Would I be better off using a MKL dot product call or relying on the ICC to optimise a dot product function

dehvidc1 · ‎09-08-2010

I have some code that is spending most of its time in dot product calls. From a performance perspective would I be better off replacing these dot-product calls witha MKL dot product call or relying on the ICC to optimisethe dot product function? The dot-product code is very simple andcould have restricts put on it. The target CPU supports the SSE4 instructions so can make use of compiler vectorisation.

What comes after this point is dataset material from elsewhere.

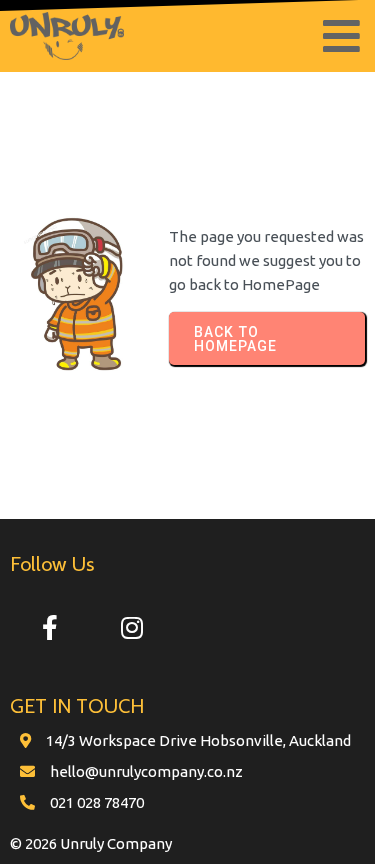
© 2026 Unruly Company (91, 843)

Gennady_F_Intel · ‎09-08-2010

What are the typical size in your tasks?

TimP · ‎09-08-2010

In principle, if the array sizes aren't large enough to benefit from a combination of vector and threaded parallel reduction, the compiler's in-line optimization could out-perform MKL dot product.
For array sizes around 1000, I would expect similar performance either way. Smaller problems should run faster with the compiler's in-line code.
Unfortunately, with the standards compatibility options such as "icc -fp-model source" compiler optimization of dot product is disabled, so then you would be more likely to consider MKL.
Also, you must take care in how the source code is written so as to enable the compiler to optimize. You may require the source code to be written so as to accumulate in a local scalar, or possibly the use of restrict qualifiers, to eliminate aliasing concerns. A BLAS function call implicitly prevents aliasing.
STL inner_product(), if applicable, eliminates the time which the BLAS function would spend checking which method would be appropriate, as it supports only unity strides.
SSE4 would be needed only for non-unity strides. I don't know whether MKL would implement both unity and non-unity strided vectorized versions (taking additional time to choose among them).

dehvidc1 · ‎09-08-2010

The biggest dataset I'm using in the model code is 1000x40000. The Institute is currently processing 3500x50000 arrays expects to be processing 8000x50000 arrays next month.

Gennady_F_Intel · ‎09-08-2010

In this case, try MKL routines in the first place for such data sets.

-Gennady

dehvidc1 · ‎09-09-2010

Thanks for the reply.

Could you give some pointers on what benefits the MKL might deliver when using these large arrays compared to small arraysusing roll-your-own code built with ICC?

Regards

David